Versioning of Key-Values

We implement very simple versions for merge conflict resolution. Every key has a 64-bit version value, which is compared to the incoming update message. Only if the incoming version is greater will we update the local store and flood the original update message to our subscribers (peers). Notice that we'll preserve the original version in the flooded message so that other folks can compare their versions with the original submission.

Loop detection

To avoid blind flooding, the KV store implements loop detection logic similar to BGP. We assign every KV store an "originatorId" which is unique in the system. When a store receives a message, it checks the originatorId, and if it matches then flooding stops. This allows one to design efficient flooding topologies and avoid excessive message duplication in the mesh.

Delete Operation

KvStore only supports Add or Update operations. Implementing Delete operation in CRDT is non-trivial and not well defined in eventual consistent fashion. For all practical purposes, Delete operation can be acheived via optional time to live aka ttl field, which indicates the lifetime of key-value.

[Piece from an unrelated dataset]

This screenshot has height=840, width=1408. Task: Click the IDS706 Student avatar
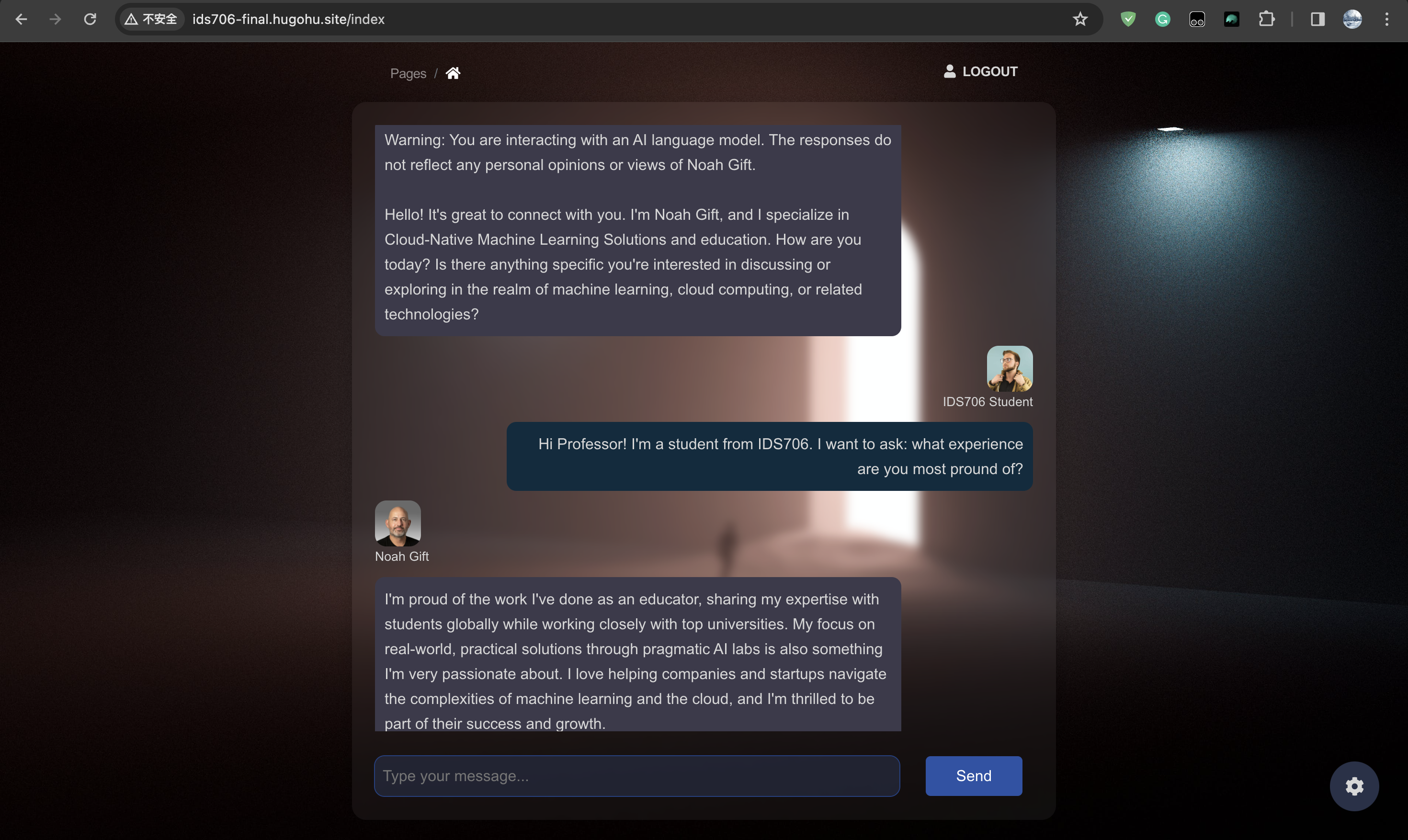(1009, 368)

When advertising a key-value, set the ttl to a specified amount of time and submit to the local store. On update, the local store will flood it to all other stores in the network. Periodically every store will scan locally stored keys and decrement the ttl with the elapsed time. If the ttl drops below 0, the key is removed from the local store. Since every node does the same operation, the key is deleted from all stores. When key-dump is requested, then an updated ttl is sent (received - elapsed time) reflecting the remaining lifetime of a key-value since it's origination.

ttl updates

In order to keep key-values with limited lifetime persisted for long duration, originators are expected to emit ttl updates with new ttl values. On receipt of a ttl update (with higher version), the ttl of a key in local store is updated and the ttl update is flooded to neighbors.

Key Expiry Notifications

Whenever keys are expired in a given KvStore, the notification is generated and published on SUB socket. All subscribers can take appropriate action to handle an expired key (for e.g. Decision removes adj/prefix DB of nodes). These notifications are ignored by other KvStores as they will be generating the very same notifications by themselves.

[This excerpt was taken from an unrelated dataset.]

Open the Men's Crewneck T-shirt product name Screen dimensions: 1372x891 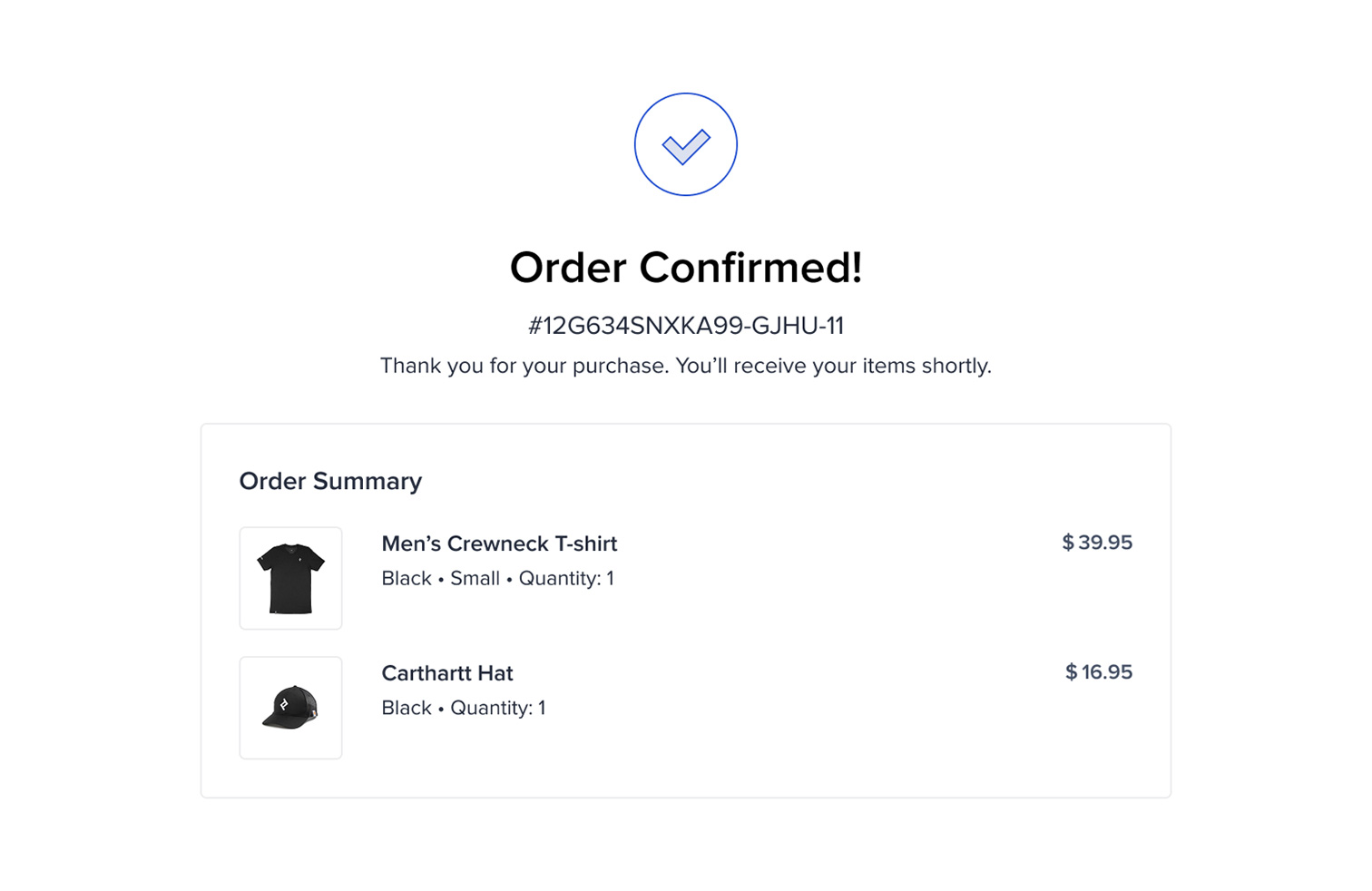coord(499,543)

KvStore is core and a heavily used module in OpenR. Interacting with KvStore involves sending and receiving proper thrift objects on sockets. This was leading to a lot of complexity in the code. KvStoreClient is added to address this concern. It provides APIs to interact with KvStore and supports all the above APIs in really nice semantics so that writing code becomes easy and fun.

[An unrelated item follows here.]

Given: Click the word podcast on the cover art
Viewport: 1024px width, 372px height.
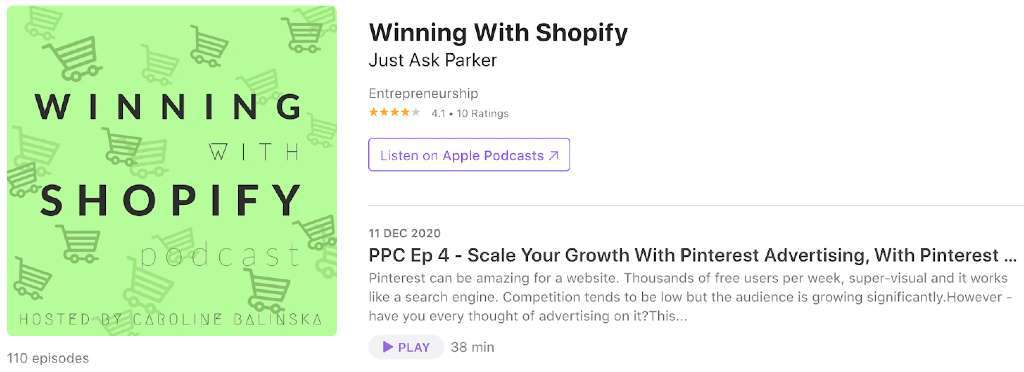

While submitting Key-Vals, special care needs to be taken for the versions. Effectively it's up to you to ensure that your change makes it to the network, so you need to submit with a newer version, and then wait for your KV publication to come back to you. You should check publications to see if your key gets modified, and take actions accordingly. There is a special persist-key operation which can ensure that key-value submitted doesn't get overridden by anyone else.